The loss of Kathleen "Kay" MacPhee is being widely felt in the startup community, following the recent passing of the educator and force behind two literacy-focused ventures.

A former teacher who used her expertise and passion to help found Charlottetown-based Ooka Island, a developer of literacy software that teaches young children to read, MacPhee died aged 79 in Charlottetown on May 10.

The Ooka Island game blends phonics and language-based literacy with an adaptive technology, meaning that the system analyzes individual student’s results and formulates individual learning paths. In April 2017, Ooka Island was acquired by Scholastic.

Nova Scotia Senator Colin Deacon worked with MacPhee on her first venture, SpellRead. Paying tribute on Tuesday, he said she never questioned a child’s ability to become an efficient reader. 

“When faced with students who were not making the expected progress, she always questioned her skills, her knowledge, her abilities — never the students’," he said. “Her focus and determination created programs that delivered consistent student results and that were celebrated by some of the most respected experts in North America.”

In a January 2014 interview with Entrevestor, MacPhee’s granddaughter Joelle MacPhee, then Ooka Island’s director of reading partnerships, highlighted the role her grandmother played in founding and building Ooka Island.  

She said Ooka was conceptualized by Kay, a teacher and researcher who became interested in reading acquisition when her son, Lowell, was born profoundly deaf in 1960.

Kay MacPhee went on to develop her own program, SpellRead, which she sold for over $20 million in 2006. Two years later, she joined with Jim Barber to develop Ooka Island, believing that an online game would be accessible and thus help more children learn to read.

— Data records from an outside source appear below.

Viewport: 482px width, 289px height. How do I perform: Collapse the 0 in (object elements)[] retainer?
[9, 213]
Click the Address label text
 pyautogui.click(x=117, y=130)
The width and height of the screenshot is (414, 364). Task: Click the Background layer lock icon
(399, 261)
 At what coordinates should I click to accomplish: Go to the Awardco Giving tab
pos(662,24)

 “Kay started researching language for her son, but then found that parents of other children with learning difficulties also wanted her help,” Joelle told Entrevestor. “She always said, ‘This shouldn’t happen; reading should be as easy as talking. Reading is a basic skill.’”

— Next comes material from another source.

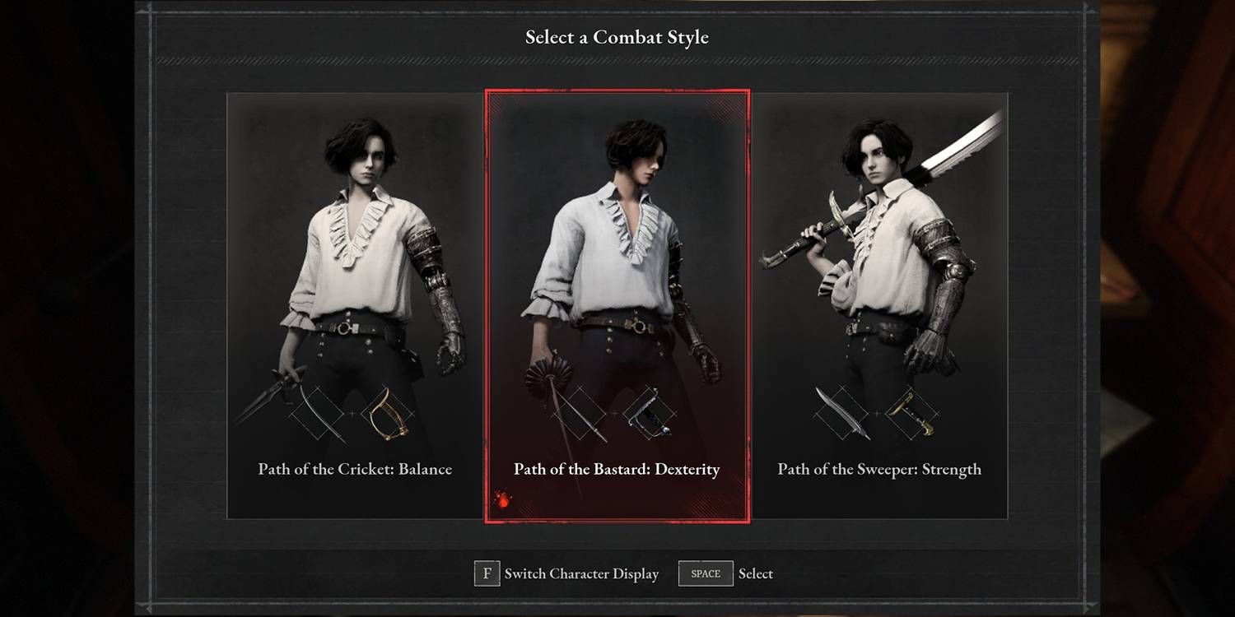Click the Select label next to SPACE
This screenshot has height=617, width=1235.
(x=756, y=574)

According to Statistics Canada, nearly half of adult Canadians fall below the minimum level of literacy required to function well at work and in life. “Research shows that reading well by the end of third grade is a strong predictor of how successful a child will be,” Joelle said.

Joelle took inspiration from her grandmother. In a 2017 Facebook post announcing the sale of Ooka Island, she wrote: “Building a business is a hard, weird, seemingly-impossible, loooong game.

“In the later years, I finally learned to recognize when I needed to take a break. To step back, recharge, and put things in perspective. To find my anchor. I realize now that my anchor has always been my grandmother. When I felt like giving up, I would think of her legacy and why she started Ooka Island in the first place. I knew if she wasn't giving up, then neither was I, no way. Thankfully, she never did.”